You’re trying to develop a state of mind in which the mind can be in the world but not colored by the world. It can maintain its purity no matter what its surroundings are. You look at all the things of the mind likes to feed on and you learn to train it so that it’s strong enough—through virtue, concentration, and discernment—that it doesn’t have to feed on those things anymore. You lift your mind. This is what the heightened mind needs. You lift your mind above your old likes and dislikes, the things it used to feed on, and you get to the point where you realize you don’t want to feed on those things anymore. You become disenchanted with them. From disenchantment comes dispassion, and from dispassion comes release.
So these are the four qualities we should keep in mind as we’re practicing, because these are the things that lead to our experience of the deathless.
We make our actions more and more refined through virtue, concentration, and discernment, learning to see the results of our actions: where they’re causing stress, where we can act in ways that are more skillful that cause less stress. As you cause less stress, your sensitivity gets more and more refined. You keep working at this until you finally get to the point where the mind has no more need for intention. It doesn’t even need to feed off intentions anymore. It can just drop that whole aspect of activity. In other words, you’re so free that you don’t even have to intend.
That’s how applying appropriate attention to your actions can lead to the opening of the mind, to the point of the practice called non-fashioning. That’s when you realize what the Buddha taught that it was true. There is a deathless. And it can be found through your own efforts.
Notice in these four qualities, nothing says you have to be ordained, that you have to be a monk or nun. It’s the quality of your intention, the extent which you devote yourself to the practice: That’s what makes the difference.
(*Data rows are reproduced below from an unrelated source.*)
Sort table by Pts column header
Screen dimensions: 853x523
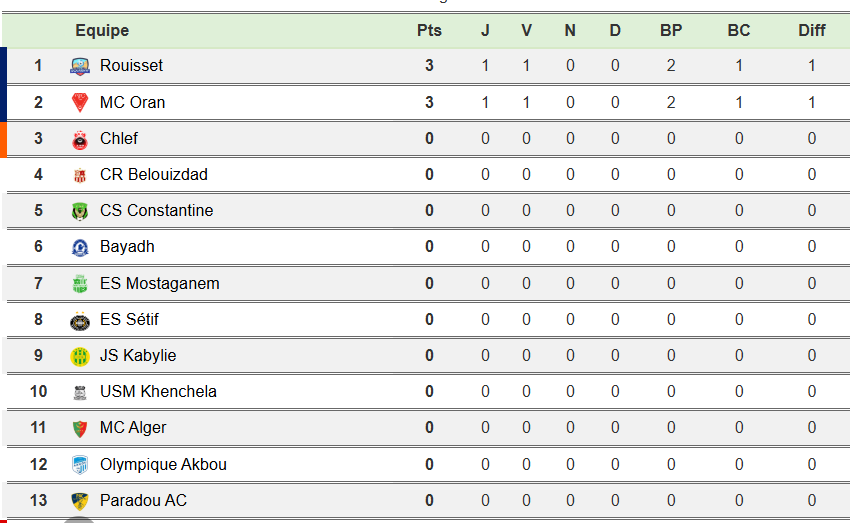tap(429, 31)
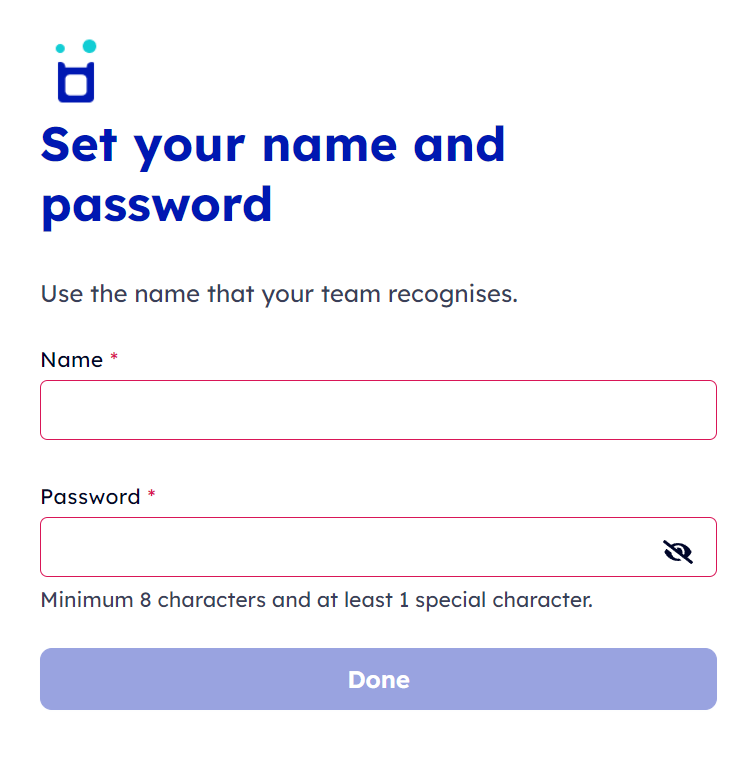Toggle password visibility with the crossed-eye icon

[x=678, y=551]
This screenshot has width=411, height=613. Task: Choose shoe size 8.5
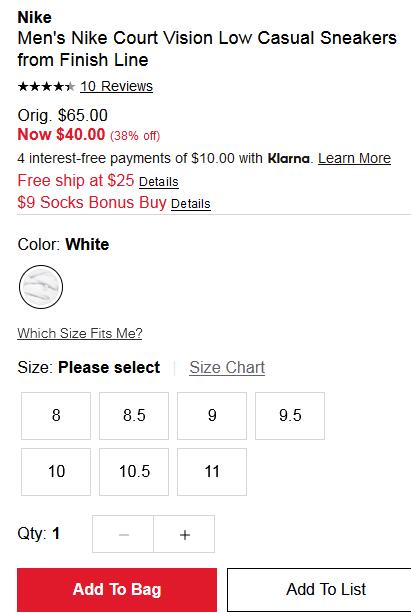coord(134,416)
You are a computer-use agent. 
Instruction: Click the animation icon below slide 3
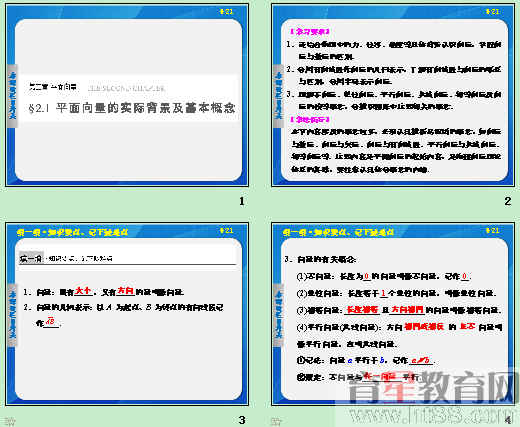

As Ajaan Mun used to say, the most important thing in the practice is to have the determination that you’re not going to come back and create suffering again. You hold on to that no matter what happens, until you finally get to the point you’ve achieved the goal. That’s when you can let go. In the meantime, the path is something you want to hold on to. It’s that determination that will see you through. That has nothing to do with the externals of being a lay person, a monk, or whatever. It comes from having seen that you’ve suffered enough. And you realize that the cause is not outside. It’s inside.
When the Buddha offers the potential, that it is possible to train yourself so that you don’t have to suffer anymore, you go for it. You do whatever needs to be done. You make whatever sacrifices are required to practice the Dhamma in accordance with the Dhamma so that you actually do see the Dhamma. If you practice the Dhamma in accordance with your preferences, that’s what you end up seeing: your preferences or the results of your preferences. Often they’re things you really shouldn’t prefer, or you really don’t want to prefer, because they lead to suffering. But if you practice the Dhamma in accordance with the Dhamma, that’s when you get the Dhamma eye.
So see if you can prove what the Buddha said was true. And regardless of your past actions, there is this element of freedom in the present moment, the freedom to choose the skillful thing to do. As you explore that freedom, it leads to even greater freedom when you become totally free from all suffering.
At the moment, we have the Buddha as our friend. That’s the first element. The question for us now is: Are we going to associate with the Buddha, listen to his Dhamma, apply appropriate attention to our lives, and practice in accordance with his Dhamma? Or not? That’s the choice we have to make.